The Chinese and the Incas tried to frighten these dragons and demons away who were trying to devour the sun and end the world through various incantations which were believed to work since the eclipse would end and everyone most likely cheered and gave money to the priests. The Indians immersing themselves in water as a religious ritual to help the Sun struggle against the dragon. The bathing rituals are often linked to this idea.

Even today, in some countries, it is still traditional to bang pots, chant or shoot into the air when an eclipse happens to frighten off bad omens and preserve the world for another day. Some superstitions have even attributed disease comes from the solar eclipses ushering is famine and pestilence.

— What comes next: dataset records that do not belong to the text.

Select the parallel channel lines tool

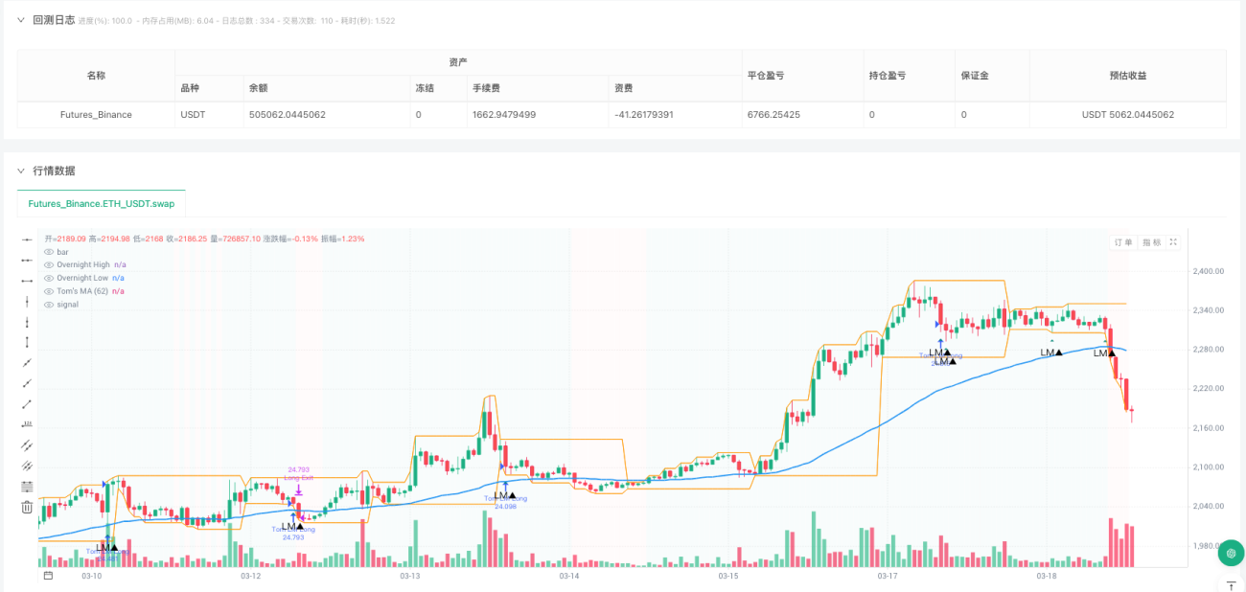point(27,445)
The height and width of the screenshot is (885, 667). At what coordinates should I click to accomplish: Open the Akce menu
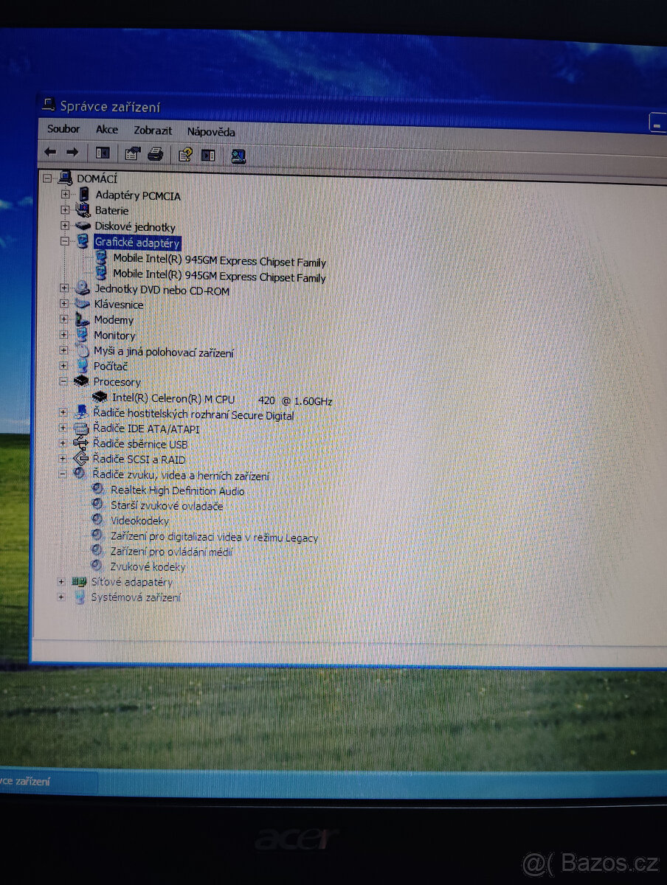coord(107,130)
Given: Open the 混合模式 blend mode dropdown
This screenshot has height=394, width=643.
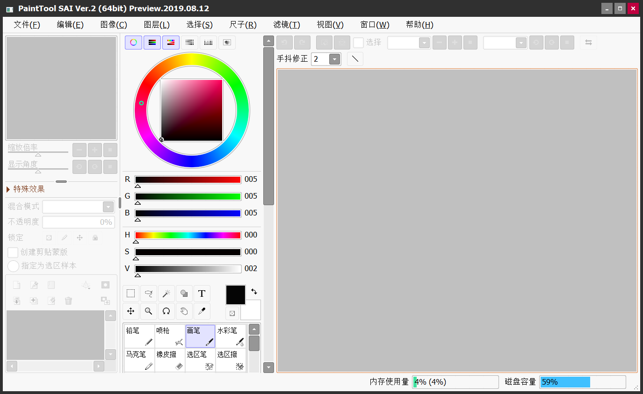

It was the Babylonians who in fact were the first state funded research project recording everything that ever moved from the planets to the migration of animals. Indeed, it was this massive state funded project that not merely led to astrology trying to link events on earth and traits in people to the cyclical movement of the heavens, but it led to Babylonian Priests becoming very powerful. They linked events as omens that indicated an impending miracle, the wrath of God, or the doom of a ruling dynasty. They understood the eclipse and could pronounce they were so powerful, they could darken the sun tomorrow. Who could possible do that without awesome power which the people them gave piles of gold. In 129 BC, the Greek astronomer Hipparchus had published his star charts and he relied upon the Babylonian records of several hundred years prior.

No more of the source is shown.